◆ EXTRAIT FOURNI
_ _ _ _

La liturgie de ce dimanche nous invite à découvrir ce Christ vivant qui accompagne les hommes sur les chemins du monde, qui par sa Parole encourage les cœurs blessés et désolés, qui se révèle chaque fois que la communauté des disciples se réunit pour « rompre le pain ». Il appelle aussi les disciples à être témoins de la résurrection devant les hommes.
C’est dans l’Evangile, avant tout, que ce message apparaît clairement. Le texte qui nous est proposé, c’est le Christ vivant et ressuscité, marchant aux côtés des disciples d’Emmaüs, leur expliquant les Écritures, remplissant leur cœur d’espérance et s’asseyant avec eux à table pour la « fraction du pain ». C’est là que les disciples Le reconnaissent.
Les deux disciples sont clairement tristes et découragés, car leurs rêves de triomphe et de gloire aux côtés de Jésus se sont effondrés à la base, au pied d’une croix. Ce Messie puissant, capable de vaincre les oppresseurs, de restaurer le royaume grandiose de David et de distribuer bienfaits et honneurs à ses collaborateurs directs, s’est avéré être, après tout, un « bluff », un échec. Au lieu de triompher, il se laissa tuer sur une croix ; et sa mort est un fait accompli parce que « c’est maintenant le troisième jour après que cela se soit produit ». Les deux hommes racontent l’histoire du « Maître » dont la proposition les a séduits ; mais la version qu’ils racontent finit dans la tombe. Il manque à sa description la foi dans le Seigneur ressuscité.

_ _ _ _

◆ DONNÉES ENREGISTRÉES

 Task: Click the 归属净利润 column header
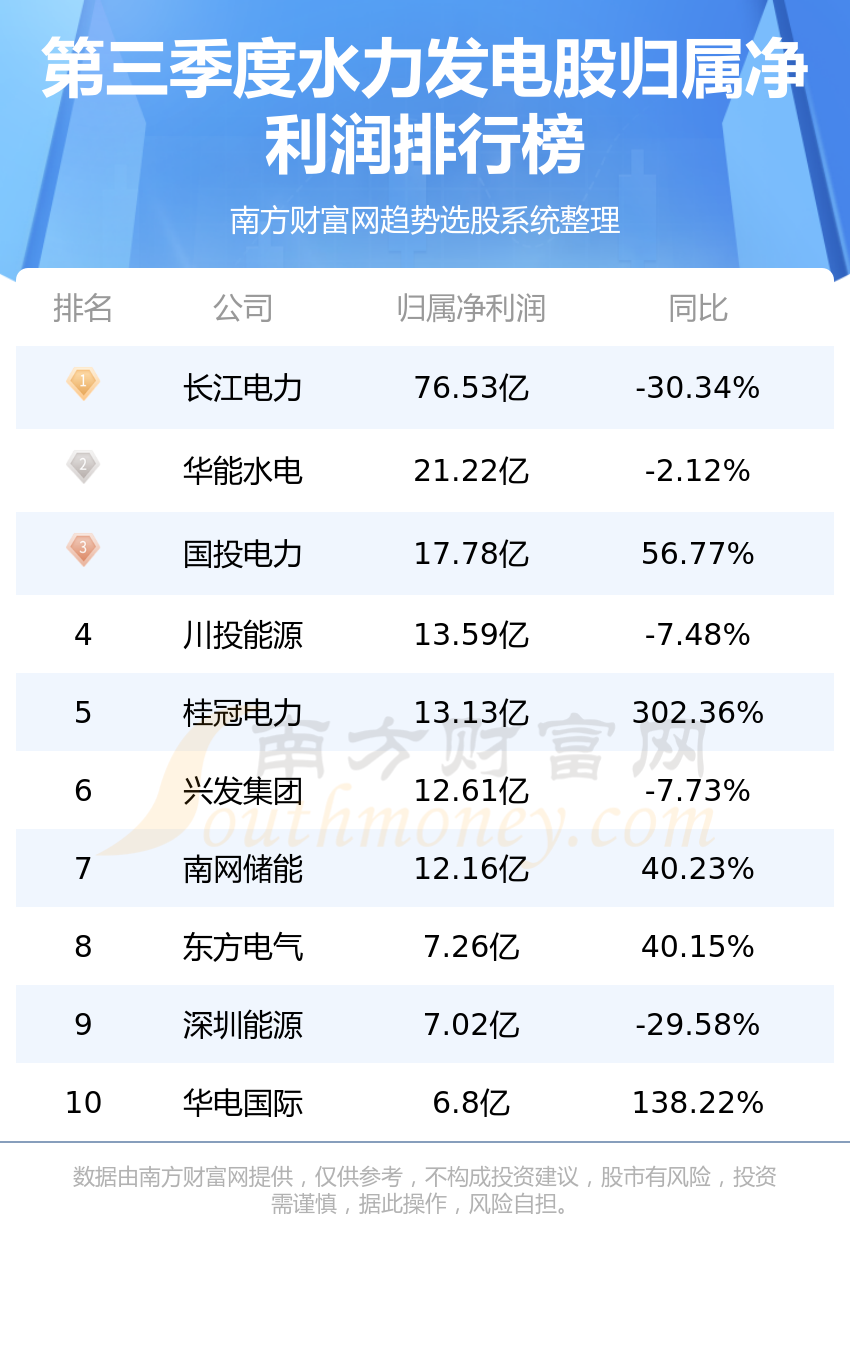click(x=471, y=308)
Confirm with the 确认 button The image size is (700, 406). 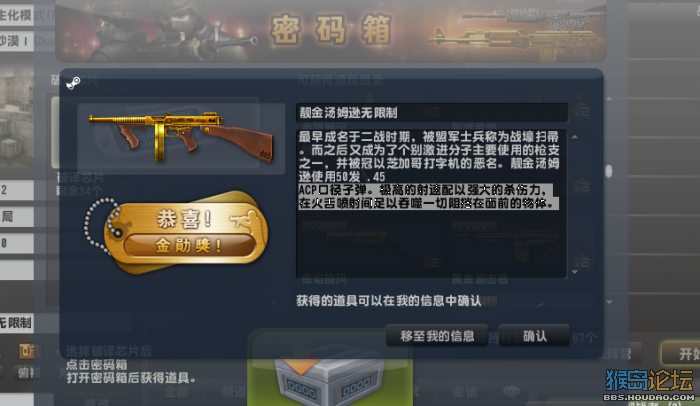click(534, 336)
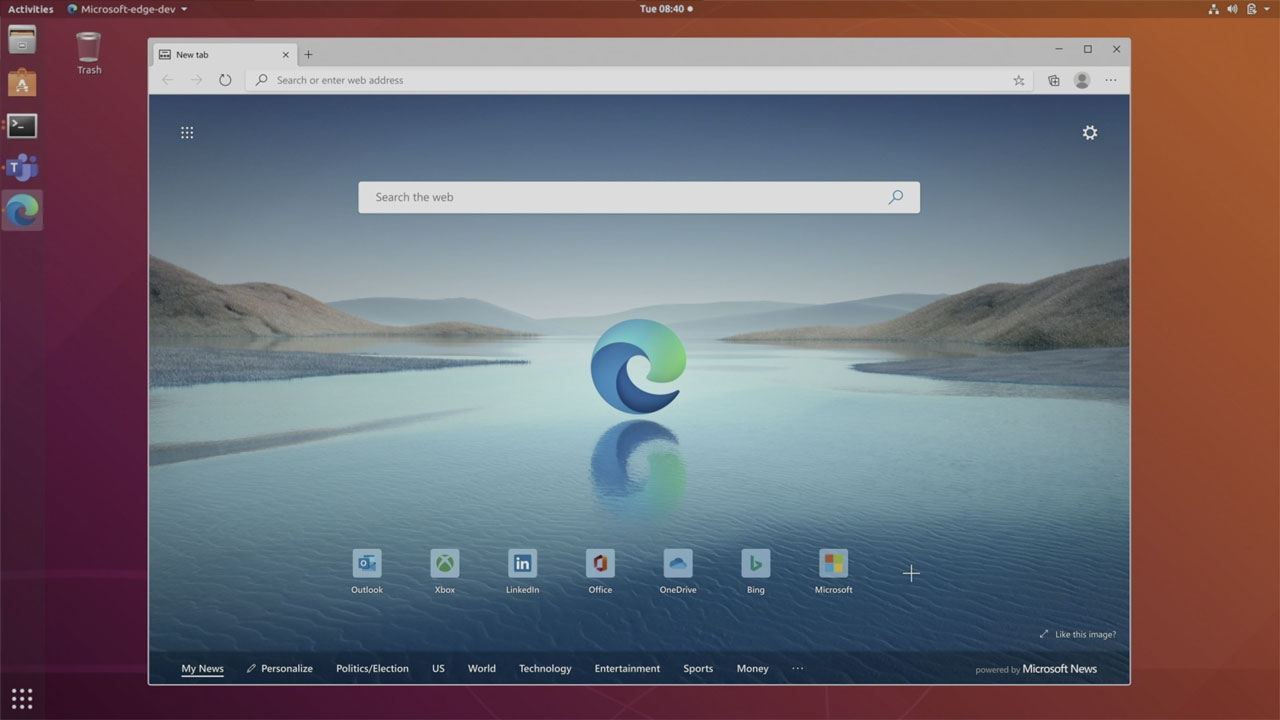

_ _ _ _

◆ CONSIGNE ÉCRITE
Dans l'extrait fourni, la phrase qui commence par « Le texte qui nous est proposé » décrit ce que fait le Christ ressuscité avec les disciples d'Emmaüs. Énumérez chacune de ces actions.

◆ RÉPONSE ATTENDUE
- marchant aux côtés des disciples d'Emmaüs
- leur expliquant les Écritures
- remplissant leur cœur d'espérance
- s'asseyant avec eux à table pour la « fraction du pain »